+++ Text shown

A healing environment is created by ensuring that all wards look out onto tranquil garden spaces free from the activity of other hospital operations.
The work that Wolff Architects have undertaken at the Vredenburg Hospital is a major addition to an existing provincial hospital. The existing building contained several wards and significantly, the public entrance. The new extension contains the paediatric ward, theatres, support services (kitchen, workshops, laundry, etc), psychiatric ward and the administration offices.
A ring road was introduced to order activities and open space on the site. This ordering device was used to move the hospital campus from a sub-urban arrangement to a more urban arrangement. Buildings could be placed on either side of this road and a series of defined outdoor spaces could be made with views to the distant mountains. Through terracing of the outdoor spaces, the hilltop location of the site is exaggerated.
The administration building is entered on the upper floor, via a bridge, over the ring road. From the upper level one can descend to the lower level of offices which face onto a garden. The triangular garden has one open side which faces the town centre. A low wall removes the middle ground from the town view which in turn is bound by two fire escapes ascending to the upper floor.
The architectural project focussed on two primary objectives; a naturally lit interior and the development of a super-form and a sub-form.
Naturally lit interiors
To have the interior of a hospital naturally lit sounds simple enough, but it is often only partially achieved. Conventionally, the demand for deep floor plans and ceiling based MEP services means that the floor plates of a hospital are overshadowed by a layer of services which is impenetrable to light. Light is usually admitted from the facade into the wards which leaves the depth of the plan, where the staff are often located, artificially lit. Often, primary service runs are located in the ceilings above corridors and therefore they are devoid of natural light.
In this design, all habitable spaces are located on the upper floor, and therefore the opportunity existed to have the entire floor plate naturally lit. This was achieved through “combing” the MEP services into a pattern that would allow light to enter between service runs. A primary service corridor was developed on top of a line of service rooms (ablutions, storerooms, sluice rooms, etc) and adjacent to the primary circulation corridor. This move allowed the corridors to be naturally lit whilst having an easily accessible service corridor. From the service corridor, the MEP services branch off perpendicularly which allows roof lights to be located parallel to the service runs.
The roof lights were designed to separate light and heat. The roof lights have reflective baffles inside them which allows direct sunlight through in winter, but only reflected light in summer. The outer layer of glass encloses a ventilated void which allows heat to escape.

++++++
+++ Information given

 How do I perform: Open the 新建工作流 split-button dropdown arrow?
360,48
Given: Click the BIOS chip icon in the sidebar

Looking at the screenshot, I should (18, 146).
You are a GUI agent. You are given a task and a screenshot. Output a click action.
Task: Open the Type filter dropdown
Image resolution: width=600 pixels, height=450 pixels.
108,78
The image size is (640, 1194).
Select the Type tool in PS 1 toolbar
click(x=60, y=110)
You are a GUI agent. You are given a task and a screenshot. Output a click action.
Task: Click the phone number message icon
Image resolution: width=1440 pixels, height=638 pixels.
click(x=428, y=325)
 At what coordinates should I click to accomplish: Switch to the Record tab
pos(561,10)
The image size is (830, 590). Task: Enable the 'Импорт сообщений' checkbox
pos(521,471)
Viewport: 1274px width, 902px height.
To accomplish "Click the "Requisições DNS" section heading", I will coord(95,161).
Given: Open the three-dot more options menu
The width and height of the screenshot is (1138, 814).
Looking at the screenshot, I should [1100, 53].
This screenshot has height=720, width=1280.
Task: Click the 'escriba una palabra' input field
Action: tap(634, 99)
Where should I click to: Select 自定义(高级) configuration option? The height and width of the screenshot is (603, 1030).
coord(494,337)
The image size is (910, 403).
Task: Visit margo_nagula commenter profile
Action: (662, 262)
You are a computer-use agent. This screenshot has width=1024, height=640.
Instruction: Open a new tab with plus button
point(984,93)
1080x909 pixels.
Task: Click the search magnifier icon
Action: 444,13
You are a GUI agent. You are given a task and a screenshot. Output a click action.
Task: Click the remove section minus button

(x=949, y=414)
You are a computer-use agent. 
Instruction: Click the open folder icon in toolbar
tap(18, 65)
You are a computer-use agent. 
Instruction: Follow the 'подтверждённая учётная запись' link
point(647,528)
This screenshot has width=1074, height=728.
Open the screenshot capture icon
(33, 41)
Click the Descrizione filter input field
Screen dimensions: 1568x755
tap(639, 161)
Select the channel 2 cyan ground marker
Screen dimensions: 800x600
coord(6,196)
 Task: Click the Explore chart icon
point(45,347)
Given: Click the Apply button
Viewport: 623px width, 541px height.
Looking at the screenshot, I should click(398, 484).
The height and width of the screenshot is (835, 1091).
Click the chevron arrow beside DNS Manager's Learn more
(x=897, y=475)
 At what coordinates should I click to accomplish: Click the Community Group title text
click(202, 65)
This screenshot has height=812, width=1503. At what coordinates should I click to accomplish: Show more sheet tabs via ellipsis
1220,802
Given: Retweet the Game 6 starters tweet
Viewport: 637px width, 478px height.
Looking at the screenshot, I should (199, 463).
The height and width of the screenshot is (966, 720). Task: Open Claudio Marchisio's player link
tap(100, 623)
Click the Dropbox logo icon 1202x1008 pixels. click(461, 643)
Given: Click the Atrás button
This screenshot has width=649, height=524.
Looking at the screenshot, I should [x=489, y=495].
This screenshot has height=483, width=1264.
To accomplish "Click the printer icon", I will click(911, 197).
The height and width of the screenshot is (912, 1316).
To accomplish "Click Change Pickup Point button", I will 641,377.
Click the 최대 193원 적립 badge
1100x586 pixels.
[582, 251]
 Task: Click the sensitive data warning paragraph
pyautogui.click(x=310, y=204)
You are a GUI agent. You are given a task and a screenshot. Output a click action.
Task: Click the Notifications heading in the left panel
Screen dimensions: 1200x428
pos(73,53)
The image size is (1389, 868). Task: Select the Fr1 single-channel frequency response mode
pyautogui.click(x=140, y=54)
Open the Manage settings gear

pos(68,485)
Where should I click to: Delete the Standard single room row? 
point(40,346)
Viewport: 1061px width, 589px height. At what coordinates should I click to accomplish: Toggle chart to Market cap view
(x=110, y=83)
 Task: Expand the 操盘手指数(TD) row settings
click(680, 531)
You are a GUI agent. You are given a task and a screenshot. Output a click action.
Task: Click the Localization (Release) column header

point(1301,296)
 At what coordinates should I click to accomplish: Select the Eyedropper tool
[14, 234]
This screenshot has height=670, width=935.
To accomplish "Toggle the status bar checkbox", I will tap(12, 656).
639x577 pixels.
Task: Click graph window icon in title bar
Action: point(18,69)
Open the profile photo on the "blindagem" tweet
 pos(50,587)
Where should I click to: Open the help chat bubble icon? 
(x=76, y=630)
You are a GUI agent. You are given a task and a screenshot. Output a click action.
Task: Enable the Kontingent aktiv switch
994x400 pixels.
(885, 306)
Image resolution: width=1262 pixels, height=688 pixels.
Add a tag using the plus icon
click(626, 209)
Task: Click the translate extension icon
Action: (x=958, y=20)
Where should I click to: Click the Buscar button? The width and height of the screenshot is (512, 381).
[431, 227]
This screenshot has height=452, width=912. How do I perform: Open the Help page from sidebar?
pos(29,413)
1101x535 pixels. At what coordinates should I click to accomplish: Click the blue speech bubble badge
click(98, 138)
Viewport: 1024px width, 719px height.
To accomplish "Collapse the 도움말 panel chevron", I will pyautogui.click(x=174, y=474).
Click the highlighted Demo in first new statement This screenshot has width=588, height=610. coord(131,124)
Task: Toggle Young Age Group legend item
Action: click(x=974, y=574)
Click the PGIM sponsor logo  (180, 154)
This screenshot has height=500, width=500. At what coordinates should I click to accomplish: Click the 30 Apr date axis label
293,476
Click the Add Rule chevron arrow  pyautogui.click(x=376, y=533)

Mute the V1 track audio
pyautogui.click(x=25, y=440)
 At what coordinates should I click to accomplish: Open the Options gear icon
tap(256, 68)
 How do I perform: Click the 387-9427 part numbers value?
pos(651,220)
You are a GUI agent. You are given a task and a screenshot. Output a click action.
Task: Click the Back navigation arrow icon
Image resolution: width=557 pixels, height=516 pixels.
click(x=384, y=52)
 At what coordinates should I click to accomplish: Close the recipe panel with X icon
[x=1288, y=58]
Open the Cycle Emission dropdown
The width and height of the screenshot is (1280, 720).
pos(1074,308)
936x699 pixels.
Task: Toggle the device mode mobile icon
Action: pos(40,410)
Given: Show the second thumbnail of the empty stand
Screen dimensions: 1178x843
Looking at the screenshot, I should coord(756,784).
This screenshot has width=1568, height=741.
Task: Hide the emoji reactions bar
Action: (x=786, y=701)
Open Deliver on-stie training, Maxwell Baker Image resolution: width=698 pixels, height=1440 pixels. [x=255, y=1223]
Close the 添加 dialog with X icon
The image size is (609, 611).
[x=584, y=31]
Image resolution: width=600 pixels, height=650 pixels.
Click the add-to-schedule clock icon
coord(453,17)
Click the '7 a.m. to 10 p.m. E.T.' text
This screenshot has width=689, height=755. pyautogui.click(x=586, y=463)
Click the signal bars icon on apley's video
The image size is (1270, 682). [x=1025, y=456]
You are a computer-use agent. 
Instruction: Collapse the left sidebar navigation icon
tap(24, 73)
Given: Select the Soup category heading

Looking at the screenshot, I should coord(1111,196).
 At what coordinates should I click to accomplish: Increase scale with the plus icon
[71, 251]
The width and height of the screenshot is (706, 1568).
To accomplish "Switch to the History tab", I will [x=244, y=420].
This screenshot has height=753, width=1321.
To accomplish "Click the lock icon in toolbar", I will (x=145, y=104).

++++++

◆ **Problem 1**
According to the text on the Vredenburg Hospital extension, what do the reflective baffles in the roof lights let through in winter and in summer?
◆ **Problem 2**
Write the next part of the text on the Vredenburg Hospital extension, starting after its last sentence.

◆ **Response 1**
They let direct sunlight through in winter but only reflected light in summer.

◆ **Response 2**
The design of the roof lights allow the hospital to have a 80% daylight autonomy.
Super-form and sub-form
The architecture of hospitals is often overpowered by technical and functional demands. To make matters worse, changes to the fabric and the services over time, systematically removes any architectural quality from the original building by attrition. To allow for adjustment over time, the additions to the Vredenburg Hospital were designed as two autonomous architectural systems: a super-form and a sub-form. The super-form is the physical framework which sets up primary relationships with the city, the outdoor spatial system, with light and the large scale circulation through the building. The super-form is the most permanent part of the building and in this case is achieved through a normative construction system, The sub-form is the plethora of cellular rooms, all of which could be changed without any substantial effect on the super-form.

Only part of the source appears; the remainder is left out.